Had the game been precisely what it seems to be for around three quarters of the playtime, inFamous 2 would still easily merit every bit of admiration its predecessor earned.  But, as always, there’s more to it than meets the eye. By the end, players will understand precisely why the villain of the first game felt Cole MacGrath needed to be tough enough to make impossible choices.

It’s some time after the first game, and our favorite gravely-voice electrokinetic (now having acquired a mildly Southern accent) is scrambling around trying to find any power boost he can find in preparation to face his foretold nemesis, the apocalyptic Conduit (AKA “superpowered mutant”) known as the Beast. Except, wait, he’s shown up early! There goes New York Empire City.

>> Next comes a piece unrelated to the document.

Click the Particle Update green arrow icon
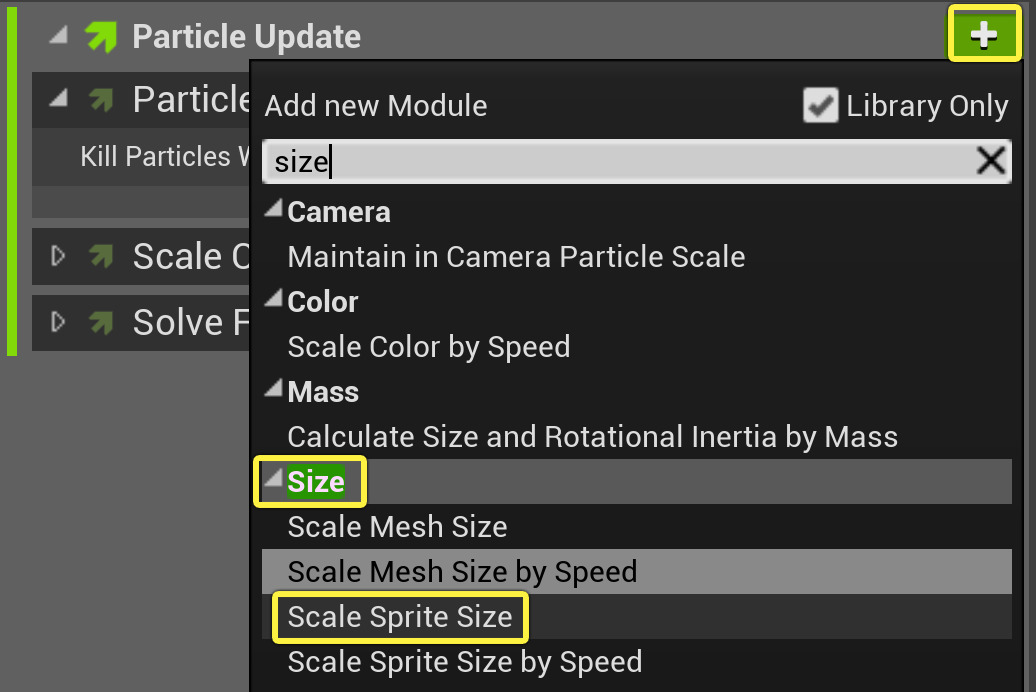 (x=101, y=37)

Cole and his friends, repentant goofball Zeke and chilly (ultimately in more ways than one) NSA agent Kuo, flees down south to New Orleans Marais. Here in the flooded town (having never been cleaned up properly in the inFamous-verse), Cole hopes to find a means to boost his powers and recovery from his unceremonious drubbing in time to stop the Beast before all is lost. But the city is under de-facto fascist rule courtesy of Bertrand, a Southern-fried politician in the midst of a witch hunt against all Conduits (whether activated or latent) as abominations against God,  drawing support from his efforts against a siege of feral swamp monsters.

Meanwhile, the Beast carves a path of devastation down the coastline, utterly unstoppable, the pause screen helpfully reminding you how many miles he’s got to go for a rematch. Better hurry up.

(This article is a spoilers-free review of the game as a whole; stay tuned for a spoiler-heavy discussion of the game’s unusual narrative merits.)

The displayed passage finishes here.